Facial fat grafting tends to require smaller volumes and has more predictable retention in many cases, so a single session is more commonly sufficient.

When Insurance May Cover Fat Grafting

Cosmetic fat grafting is an elective, out-of-pocket expense. Insurance does not cover procedures done purely for appearance. However, fat grafting has become a standard tool in breast reconstruction after cancer surgery, and in that context, coverage is common.

Reconstructive uses include correcting contour deformities after mastectomy (visible step-offs or rippling where an implant meets the chest wall), adding volume to tissue flap reconstructions in thinner patients, and improving the quality of skin and tissue damaged by radiation therapy. Fat grafting can also address complications like capsular contracture pain (which affects up to 30% of patients with breast implants after reconstruction), postmastectomy pain syndrome, and fat necrosis within reconstruction flaps. For patients who experience implant failure but can’t undergo a lengthy flap procedure, fat grafting offers a less invasive alternative.

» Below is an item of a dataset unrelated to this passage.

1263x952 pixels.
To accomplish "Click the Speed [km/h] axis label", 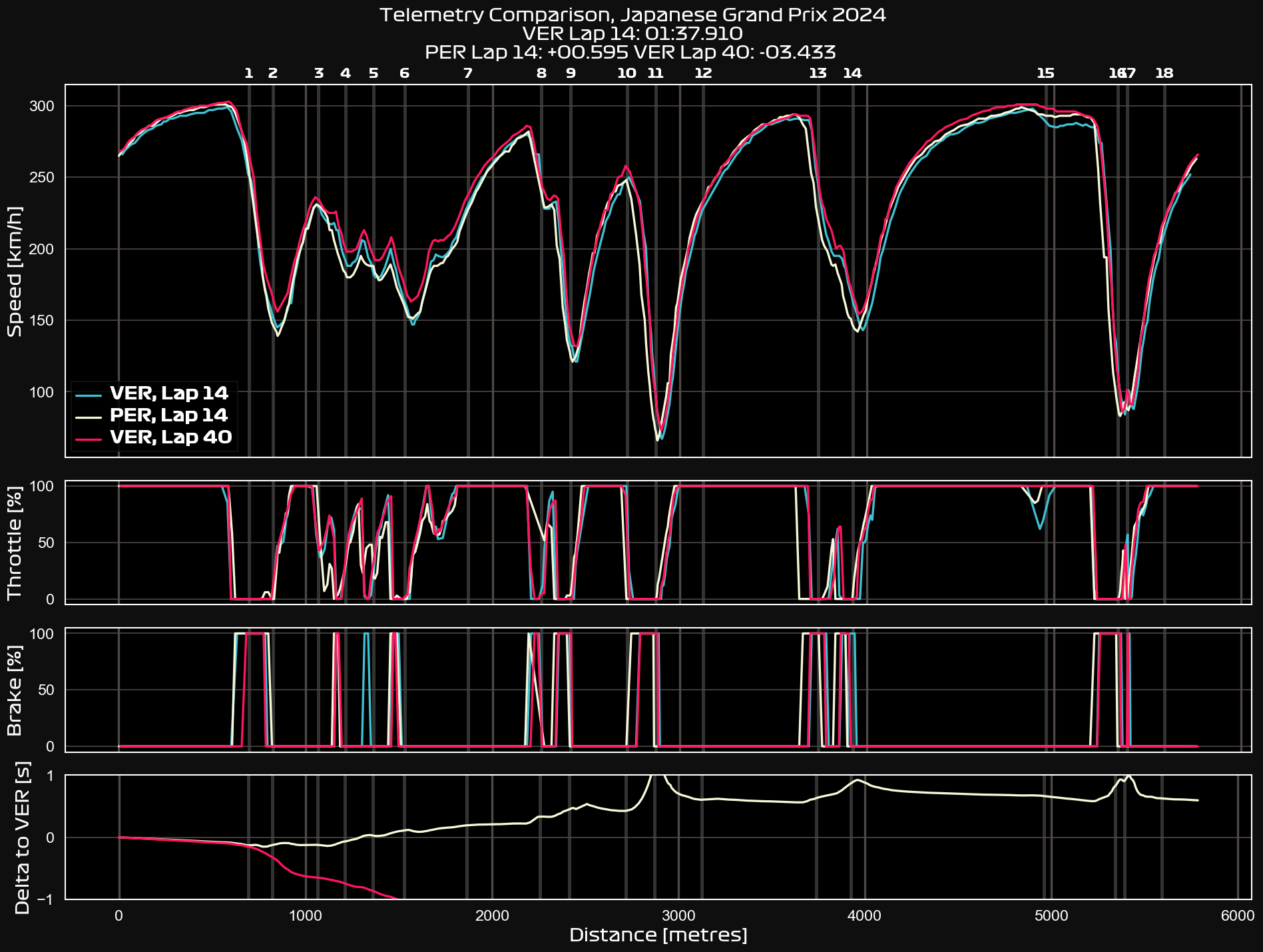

If your fat grafting is part of reconstruction, your insurance plan and your surgeon’s office will work through prior authorization. The federal Women’s Health and Cancer Rights Act requires most group health plans to cover breast reconstruction after mastectomy, including procedures that achieve symmetry.

Financing Options

Most plastic surgery practices offer payment plans through third-party financing companies. The most widely available options include CareCredit, Alphaeon Credit, PatientFi, and Cherry. These work differently from one another, and the details matter.

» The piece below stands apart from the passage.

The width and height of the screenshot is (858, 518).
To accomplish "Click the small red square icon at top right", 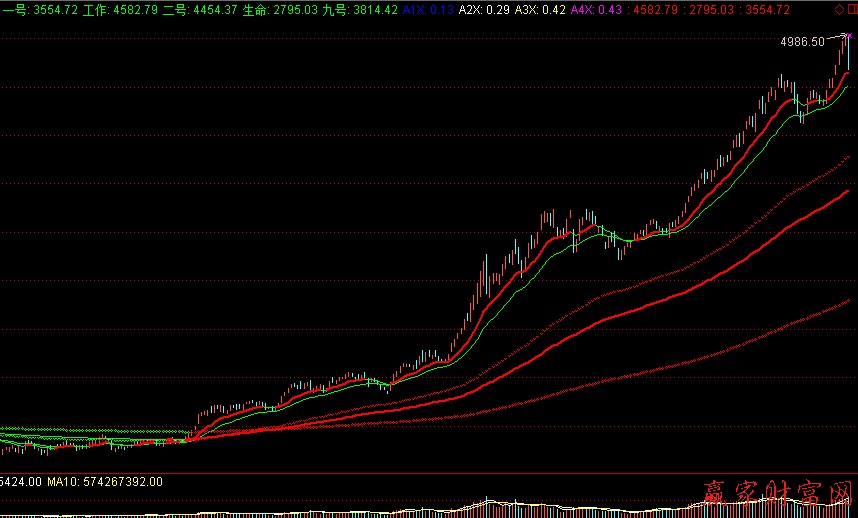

APRs range from 0% for promotional periods up to roughly 36%, with repayment terms stretching from 1 to 60 months and loan amounts up to $50,000. The 0% APR offers are typically limited to shorter terms (6 to 24 months), and if you don’t pay off the balance in that window, interest can kick in retroactively on some plans. CareCredit and Alphaeon function as medical credit cards and may apply deferred interest charges, meaning the interest accrues from day one but gets waived only if you pay in full before the promotional period ends. Newer competitors market themselves on avoiding deferred interest and hard credit pulls.

Before signing up for any plan, calculate the total amount you’ll pay over the life of the loan, not just the monthly payment. A $7,000 procedure financed over 60 months at 20% APR costs you roughly $11,000 by the end. If you can swing a shorter repayment period or put a larger amount down upfront, you’ll save substantially.

What Affects Your Final Price

Beyond geography and body area, several factors push your total cost higher or lower. The volume of fat being transferred matters: a small facial grafting session requires less liposuction, less processing time, and a shorter procedure than a full BBL. The number of donor sites (harvesting from your abdomen alone versus abdomen, flanks, and thighs) also affects operating time. Surgeons with more specialized training or national reputations typically charge at the top of the range.

Facility type makes a difference too. An in-office surgical suite is generally less expensive than a hospital operating room. Anesthesia fees depend on whether you’re under general anesthesia or sedation and how long the procedure takes, usually running $1,000 to $2,500.

When comparing quotes, make sure each one includes the same line items. A quote that looks $2,000 cheaper may simply be omitting the anesthesia or facility fee. Ask every practice for an itemized estimate that covers the surgeon’s fee, anesthesia, facility, garments, and any included follow-up visits so you’re comparing the real numbers side by side.